Johnson and Chavez battered each other for nine rounds like warriors until slowly Chavez began landing more and more. It was apparent that Chavez seemed stronger but Johnson refused to surrender. The New Jersey fighter never stopped trying until referee Tony Weeks stopped the fight in the 11th round.

Johnson, a personable fighter outside the ring, sustained head injuries during the fight and staggered in the tunnel as he walked out of the arena. He was immediately sent by ambulance to the local hospital but never recovered. He died five days later.

Chavez bravely attended Johnson’s funeral in New Jersey, unaware what to expect. That day the Johnson family set aside their own sadness. They embraced the Mexican fighter and urged him to continue as a prizefighter.

Chavez vowed to fight for Johnson’s family.

For the first defense of his title he was matched against the great Marco Antonio Barrera. During training Chavez suffered a leg injury and was forced to cancel.

More than a year passed when Chavez was finally deemed healthy enough to defend his IBF title. On February 2007 he met Coachella’s Julio “The Kidd” Diaz in Florida. After three rounds Chavez’s leg gave out again. He lost the title.

Bad luck had hit again.

Now, more than a year has passed since losing the title to Diaz. After that fight Chavez had retired but his promoters gave him the option of returning back to the ring, if he chose.

Bad luck or not, Chavez has returned.

“I don’t know if the injuries are bad luck or not, but I’m making a comeback,” said Chavez. “It’s for the love of the sport.”

Boxing Chatter

Mexico City’s Jhonny Gonzalez (36-6), the former WBO bantamweight titleholder, is moving up in weight and fights featherweight Edel Ruiz (29-19-4) in a 10-round fight at Morongo Casino Resort and Spa on Friday April 4. The fight card begins early at 4:15 p.m. For more information call (866) 328-2024.

Riverside’s Hector Serrano (5-0) will fight Carlos Musquez (3-1-2) in the main event at the Quiet Cannon on Friday April 4. The fight card is promoted by All Star Boxing. For more information call (323) 781-4871.

Lightweight contender Josesito Lopez (22-2) has opted to accept a fight against New York’s junior welterweight Edgar Santana (23-3) in Miami, Florida on April 11. The fight will be televised.

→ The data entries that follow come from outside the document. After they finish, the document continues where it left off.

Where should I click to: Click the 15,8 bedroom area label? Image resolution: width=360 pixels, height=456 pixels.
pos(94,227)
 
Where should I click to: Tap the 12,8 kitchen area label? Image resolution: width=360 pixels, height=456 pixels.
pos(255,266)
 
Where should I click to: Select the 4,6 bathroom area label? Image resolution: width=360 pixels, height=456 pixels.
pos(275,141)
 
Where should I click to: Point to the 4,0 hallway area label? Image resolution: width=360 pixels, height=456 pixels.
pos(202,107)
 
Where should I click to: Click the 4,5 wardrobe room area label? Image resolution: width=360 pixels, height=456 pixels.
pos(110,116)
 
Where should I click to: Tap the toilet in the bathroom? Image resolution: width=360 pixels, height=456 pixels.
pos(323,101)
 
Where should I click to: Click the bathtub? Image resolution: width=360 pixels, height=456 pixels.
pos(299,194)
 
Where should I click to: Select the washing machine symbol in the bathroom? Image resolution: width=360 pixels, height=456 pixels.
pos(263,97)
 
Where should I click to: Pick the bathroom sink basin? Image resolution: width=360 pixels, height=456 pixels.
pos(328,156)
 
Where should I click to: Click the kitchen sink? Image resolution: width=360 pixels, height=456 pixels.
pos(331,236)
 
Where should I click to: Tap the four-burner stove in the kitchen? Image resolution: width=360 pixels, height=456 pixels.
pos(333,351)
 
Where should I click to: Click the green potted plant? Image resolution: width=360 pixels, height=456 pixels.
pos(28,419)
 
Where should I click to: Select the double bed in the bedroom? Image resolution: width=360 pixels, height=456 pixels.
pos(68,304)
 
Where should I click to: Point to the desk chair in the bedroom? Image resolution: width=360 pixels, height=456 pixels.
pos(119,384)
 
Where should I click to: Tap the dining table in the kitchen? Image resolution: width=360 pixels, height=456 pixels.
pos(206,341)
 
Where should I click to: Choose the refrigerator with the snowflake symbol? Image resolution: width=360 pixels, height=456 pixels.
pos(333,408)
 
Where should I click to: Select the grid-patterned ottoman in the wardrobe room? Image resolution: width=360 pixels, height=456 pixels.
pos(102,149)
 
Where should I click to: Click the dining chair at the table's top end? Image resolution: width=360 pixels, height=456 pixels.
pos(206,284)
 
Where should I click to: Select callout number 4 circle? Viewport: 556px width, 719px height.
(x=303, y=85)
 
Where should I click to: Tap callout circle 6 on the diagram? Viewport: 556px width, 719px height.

Indio’s Timothy “Desert Storm” Bradley (21-0) is scheduled to fight WBC junior welterweight titleholder Junior Witter (36-1-2) of Great Britain on May 10 in Nottingham, England. Bradley is the number one ranked junior welterweight according to the WBC.

Moreno Valley fighter wins

Kaliesha West knocked out last-minute replacement Flor Verdugo with a three-punch combination in the second round of their bantamweight fight in Ensenada, Mexico on Saturday.

West, 20, a former Moreno Valley High student, scored her first pro knockout.

“The crowd cheered loud for her every time she punched,” said West (8-0, 1 KO). “I was worried.”

The spunky fighter remains undefeated and is set to fight again in Ensenada for her promoter Cota’s Boxing Promotions.

Layla McCarter wins in Canada

Las Vegas female boxer Layla McCarter (30-13-5) successfully defended her WBA lightweight title against Canada’s Jelena Mrdjenovich (21-3-1) at Edmonton, Canada on Friday.

“She has the WBC lightweight title but she didn’t want to put that up,” said McCarter, 28, who is one of the few boxers able to fight in foreign countries and win by decision. “It should have been unanimous.”

It was the third time that McCarter and Mrdjenovich had tangled. The Las Vegas boxer won the first fight by decision in a six round bout and lost the eight-round rematch by decision after suffering a broken arm during the fight. McCarter won the tiebreaker in a 10-round contest.

“Layla won the fight easy,” said Luis Tapia her trainer.

Fights on television

Thurs. Versus, 6 p.m., Joshua Clottey (33-2) vs. Jose Luis Cruz (34-3-2).

Fri. ESPN2, 6 p.m., Jason Estrada (11-1) vs. Lance Whitaker (32-4-1).

Fri. Telefutura, 8 p.m., Jesus Chavez (42-4) vs. Daniel Jimenez (17-2-1).